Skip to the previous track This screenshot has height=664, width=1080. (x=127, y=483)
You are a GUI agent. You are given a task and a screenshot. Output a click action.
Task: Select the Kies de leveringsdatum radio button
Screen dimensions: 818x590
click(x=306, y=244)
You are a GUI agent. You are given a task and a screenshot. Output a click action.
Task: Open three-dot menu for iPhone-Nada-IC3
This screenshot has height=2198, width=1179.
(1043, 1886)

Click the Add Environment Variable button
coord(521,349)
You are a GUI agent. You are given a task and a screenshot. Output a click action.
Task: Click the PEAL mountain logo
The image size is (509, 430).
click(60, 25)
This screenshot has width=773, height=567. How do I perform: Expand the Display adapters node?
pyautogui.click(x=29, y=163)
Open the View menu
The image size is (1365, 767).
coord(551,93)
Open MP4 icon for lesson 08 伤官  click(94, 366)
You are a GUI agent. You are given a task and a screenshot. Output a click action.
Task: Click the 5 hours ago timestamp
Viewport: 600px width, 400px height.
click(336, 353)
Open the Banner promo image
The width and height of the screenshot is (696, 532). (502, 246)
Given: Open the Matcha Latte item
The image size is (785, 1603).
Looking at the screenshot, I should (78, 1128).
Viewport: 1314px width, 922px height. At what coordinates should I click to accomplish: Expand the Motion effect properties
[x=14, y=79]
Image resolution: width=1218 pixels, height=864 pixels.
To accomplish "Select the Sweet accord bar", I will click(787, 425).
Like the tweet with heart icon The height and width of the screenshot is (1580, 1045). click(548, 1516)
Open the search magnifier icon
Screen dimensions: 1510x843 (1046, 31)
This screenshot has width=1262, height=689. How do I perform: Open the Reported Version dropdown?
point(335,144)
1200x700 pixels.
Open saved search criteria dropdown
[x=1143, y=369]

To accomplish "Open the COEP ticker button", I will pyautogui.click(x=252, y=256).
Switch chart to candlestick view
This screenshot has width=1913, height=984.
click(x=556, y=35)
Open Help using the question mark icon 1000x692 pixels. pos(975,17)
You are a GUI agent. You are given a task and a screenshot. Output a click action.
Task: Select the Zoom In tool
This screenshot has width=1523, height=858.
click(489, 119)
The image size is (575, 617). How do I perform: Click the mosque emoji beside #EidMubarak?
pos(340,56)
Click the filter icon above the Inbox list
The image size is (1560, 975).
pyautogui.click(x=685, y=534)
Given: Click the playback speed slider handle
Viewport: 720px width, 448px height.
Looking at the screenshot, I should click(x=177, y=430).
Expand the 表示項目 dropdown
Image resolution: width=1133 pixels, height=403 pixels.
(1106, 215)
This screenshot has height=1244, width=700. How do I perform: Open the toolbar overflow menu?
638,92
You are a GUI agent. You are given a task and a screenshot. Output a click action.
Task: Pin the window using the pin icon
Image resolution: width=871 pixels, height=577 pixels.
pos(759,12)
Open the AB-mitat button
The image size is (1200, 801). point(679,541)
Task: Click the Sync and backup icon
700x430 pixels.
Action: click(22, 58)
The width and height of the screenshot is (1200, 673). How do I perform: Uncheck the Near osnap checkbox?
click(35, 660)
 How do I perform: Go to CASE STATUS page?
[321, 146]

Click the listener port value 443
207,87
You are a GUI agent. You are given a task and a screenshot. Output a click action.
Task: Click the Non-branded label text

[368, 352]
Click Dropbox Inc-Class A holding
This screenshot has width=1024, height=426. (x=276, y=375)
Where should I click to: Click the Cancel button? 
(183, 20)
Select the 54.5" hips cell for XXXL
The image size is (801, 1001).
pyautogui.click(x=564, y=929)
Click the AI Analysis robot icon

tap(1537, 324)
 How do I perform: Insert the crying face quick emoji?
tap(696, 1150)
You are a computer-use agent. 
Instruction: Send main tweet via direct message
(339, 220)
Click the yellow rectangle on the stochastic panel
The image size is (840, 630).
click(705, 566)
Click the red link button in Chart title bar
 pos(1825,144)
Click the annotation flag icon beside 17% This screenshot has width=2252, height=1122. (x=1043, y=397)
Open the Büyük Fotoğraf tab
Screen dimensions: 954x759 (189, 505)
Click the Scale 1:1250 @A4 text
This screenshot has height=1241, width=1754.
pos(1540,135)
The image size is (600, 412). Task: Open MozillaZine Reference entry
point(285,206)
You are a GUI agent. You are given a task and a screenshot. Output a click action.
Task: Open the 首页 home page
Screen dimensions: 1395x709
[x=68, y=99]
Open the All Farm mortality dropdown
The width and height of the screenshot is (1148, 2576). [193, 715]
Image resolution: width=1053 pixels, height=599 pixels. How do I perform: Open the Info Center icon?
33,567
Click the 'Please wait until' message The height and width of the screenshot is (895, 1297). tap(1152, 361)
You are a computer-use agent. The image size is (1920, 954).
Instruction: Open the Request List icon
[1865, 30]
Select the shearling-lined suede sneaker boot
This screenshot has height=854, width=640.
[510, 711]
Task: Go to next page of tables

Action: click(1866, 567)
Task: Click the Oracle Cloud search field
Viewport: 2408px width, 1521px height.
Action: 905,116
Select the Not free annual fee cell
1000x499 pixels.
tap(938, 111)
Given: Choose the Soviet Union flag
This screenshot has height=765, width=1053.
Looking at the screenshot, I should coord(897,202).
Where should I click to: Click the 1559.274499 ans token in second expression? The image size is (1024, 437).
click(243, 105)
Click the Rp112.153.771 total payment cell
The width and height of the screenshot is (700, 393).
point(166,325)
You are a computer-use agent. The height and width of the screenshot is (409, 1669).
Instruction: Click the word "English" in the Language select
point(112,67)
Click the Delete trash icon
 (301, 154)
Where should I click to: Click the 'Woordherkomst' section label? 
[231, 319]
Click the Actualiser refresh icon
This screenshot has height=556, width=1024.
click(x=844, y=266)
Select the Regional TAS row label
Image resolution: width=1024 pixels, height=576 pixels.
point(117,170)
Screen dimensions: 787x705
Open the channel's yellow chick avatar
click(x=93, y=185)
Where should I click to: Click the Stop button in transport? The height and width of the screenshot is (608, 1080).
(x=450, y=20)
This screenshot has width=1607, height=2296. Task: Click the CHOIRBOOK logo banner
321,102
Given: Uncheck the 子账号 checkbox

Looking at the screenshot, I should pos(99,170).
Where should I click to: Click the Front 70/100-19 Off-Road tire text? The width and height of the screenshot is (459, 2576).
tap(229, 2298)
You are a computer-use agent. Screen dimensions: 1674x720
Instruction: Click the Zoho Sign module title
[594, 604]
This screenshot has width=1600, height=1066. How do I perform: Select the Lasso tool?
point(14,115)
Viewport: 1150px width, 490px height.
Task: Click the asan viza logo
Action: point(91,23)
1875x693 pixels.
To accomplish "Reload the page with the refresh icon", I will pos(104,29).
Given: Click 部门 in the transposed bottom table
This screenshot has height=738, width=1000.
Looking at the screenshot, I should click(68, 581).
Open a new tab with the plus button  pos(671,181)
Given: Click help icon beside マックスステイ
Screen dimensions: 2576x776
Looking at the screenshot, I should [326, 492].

····················

* [Task prompt] Bring together all lines in the records where the word "computer" is found.

* [Exercise output]
You are a computer-use agent. 
You are a computer-use agent. The image size is (1920, 954).
You are a computer-use agent. The height and width of the screenshot is (409, 1669).
You are a computer-use agent. Screen dimensions: 1674x720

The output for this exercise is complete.